June 27, 2012 / 11:39 AM / 6 years ago

Suncor eyes Chinese help for oil sands project-CEO

BEIJING (Reuters) - Suncor Energy (SU.TO) is seeking partnership with Chinese companies to help build its oil sands projects as Canada’s top oil producer and refiner struggles with ballooning cost inflation, its top executive said on Wednesday.

Suncor Energy head office is pictured in Calgary, Alberta June 17, 2009. REUTERS/Todd Korol

“The availability of highly skilled labor is a challenge to oil sands so we are looking at the option to help with that,” said Steven Williams, who became president and chief executive officer of Canada’s largest oil sands producer earlier this year.

“One of the reasons I am here is to see whether China can compete in the EPC (equipment, procurement and construction) world,” he told Reuters in an interview on the sidelines of an energy conference in Beijing, adding he had held preliminary discussions with some Chinese companies in China’s capital city on such cooperation.

Williams also said Suncor was capable of meeting its target of growing its oil sands production capacity by about 10 percent per year through 2020, but it must keep costs under control to make economics of the expansion project work.

“We are absolutely confident that we have the resources available and we have the projects to do it. We will only do it if we manage those challenges properly,” he said. “So I want the projects to be economic, the construction to be reasonable, the projects to deliver value we anticipate.”

Suncor and joint-venture partner Total SA (TOTF.PA) are planning the largest expansion project yet seen in the oil sands: the construction of two new mines and an upgrader capable of producing 200,000 barrels per day of synthetic crude oil.

The two companies have not released cost estimates for the project, and they do not expect to make a final decision on whether to go ahead until next year.

But already concerns that inflation could squeeze profit margins have been said to be one of the factors behind a 25 percent drop in Suncor’s share price over the past year.

Asked what sort of partnership Suncor is seeking with Chinese companies, Williams said: “Think more about how do you build multi-billion dollar projects. How do you construct modules effectively... These are big-capital projects so we are looking for organizations that have the skill and the ability to construct major projects.”
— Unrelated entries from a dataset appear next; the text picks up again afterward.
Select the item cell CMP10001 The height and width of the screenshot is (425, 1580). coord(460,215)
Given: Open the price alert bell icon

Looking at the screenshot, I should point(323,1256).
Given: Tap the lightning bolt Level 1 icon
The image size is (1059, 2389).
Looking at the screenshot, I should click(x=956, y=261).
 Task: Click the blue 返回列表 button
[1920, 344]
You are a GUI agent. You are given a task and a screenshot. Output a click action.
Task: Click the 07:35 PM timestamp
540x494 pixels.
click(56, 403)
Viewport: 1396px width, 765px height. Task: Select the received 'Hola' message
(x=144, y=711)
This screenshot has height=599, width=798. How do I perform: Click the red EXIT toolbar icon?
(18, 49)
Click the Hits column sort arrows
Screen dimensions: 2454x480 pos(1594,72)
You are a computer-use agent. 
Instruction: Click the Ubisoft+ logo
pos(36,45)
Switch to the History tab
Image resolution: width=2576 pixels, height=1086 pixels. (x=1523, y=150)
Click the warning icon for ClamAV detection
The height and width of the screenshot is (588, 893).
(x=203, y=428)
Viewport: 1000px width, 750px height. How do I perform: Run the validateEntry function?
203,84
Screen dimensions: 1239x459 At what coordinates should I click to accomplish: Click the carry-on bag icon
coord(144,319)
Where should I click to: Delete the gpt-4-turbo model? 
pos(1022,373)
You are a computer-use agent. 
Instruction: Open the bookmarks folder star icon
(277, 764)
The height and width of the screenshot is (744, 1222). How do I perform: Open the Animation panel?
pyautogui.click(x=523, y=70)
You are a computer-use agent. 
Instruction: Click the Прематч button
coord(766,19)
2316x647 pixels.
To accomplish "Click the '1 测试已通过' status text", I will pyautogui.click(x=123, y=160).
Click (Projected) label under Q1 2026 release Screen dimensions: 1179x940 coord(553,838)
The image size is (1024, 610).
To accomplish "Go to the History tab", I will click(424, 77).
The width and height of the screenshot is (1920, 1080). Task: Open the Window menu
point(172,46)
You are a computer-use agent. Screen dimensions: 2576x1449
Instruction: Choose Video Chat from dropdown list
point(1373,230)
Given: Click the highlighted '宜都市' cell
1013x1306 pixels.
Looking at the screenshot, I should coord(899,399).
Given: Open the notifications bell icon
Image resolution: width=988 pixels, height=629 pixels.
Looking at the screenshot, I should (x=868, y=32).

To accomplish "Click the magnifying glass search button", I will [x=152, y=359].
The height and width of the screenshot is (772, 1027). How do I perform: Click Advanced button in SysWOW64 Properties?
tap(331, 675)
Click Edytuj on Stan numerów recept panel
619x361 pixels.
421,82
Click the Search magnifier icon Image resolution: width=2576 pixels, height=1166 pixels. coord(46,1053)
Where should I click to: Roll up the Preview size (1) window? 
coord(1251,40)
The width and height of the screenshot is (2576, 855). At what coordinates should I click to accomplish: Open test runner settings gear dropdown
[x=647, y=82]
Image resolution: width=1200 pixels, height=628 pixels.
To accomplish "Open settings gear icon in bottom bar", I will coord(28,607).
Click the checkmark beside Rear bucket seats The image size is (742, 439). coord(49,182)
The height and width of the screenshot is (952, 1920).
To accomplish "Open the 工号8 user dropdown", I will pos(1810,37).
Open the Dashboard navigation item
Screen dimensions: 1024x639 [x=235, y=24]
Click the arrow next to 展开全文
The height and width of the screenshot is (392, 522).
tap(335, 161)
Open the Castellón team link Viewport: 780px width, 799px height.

He did not say whether Chinese companies would ask for part of Suncor’s reserve in exchange for EPC service.

Canada, which boasts the world’s third-largest crude oil deposits behind Saudi Arabia and Venezuela, has been a focus of Chinese investment. Since 2005, Chinese oil companies PetroChina (0857.HK) (601857.SS) (PTR.N), Sinopec Group and CNOOC Ltd (0883.HK) (CEO.N) have spent more than C$18 billion on Canadian oil sands properties.

Sinopec Group, parent of Asia’s largest refiner Sinopec Corp (0386.HK), bought a stake in a big Canadian oil sands project called Syncrude for $4.65 billion from ConocoPhillips (COP.N) in 2010. Suncor also has a stake in Syncrude.

Williams also said the recent sharp decline in oil prices would have little impact on Suncor’s operations because its integrated business model is a natural hedge to oil price volatility, and the company has ample financing to bankroll its long-term growth strategy.


Suncor has said it plans to expand its oil sands production capacity by 10 to 12 percent per year through 2020.

“We have a balance sheet which is in excellent health. For our growth program we have the finance available,” Williams said. “Our cash operating cost is around $35 a barrel. So we continue to produce cash.”

“We make investment based on longer-term view. I am reasonably confident oil prices will stay at the place where we can justify the growth,” he said.

“Our 10 year plan may be one of the most ambitious of its kinds in the oil sands industry. But we think our experience and what we learn uniquely position us to deliver on that strategy.”

Suncor does not need to make any acquisitions to help achieve its oil sands production growth target as it has already got enough portfolios to deliver the growth, Williams said.

“We have already had enough resources in our ownership to grow the 10 percent so we don’t need that,” he said. “We are constantly looking at what the market has to offer but we don’t need any more resources.”

Located in northeast Alberta, Suncor has resources of 6.1 billion barrels of reserves and 17.8 billion barrels of contingent resources, it says in its website.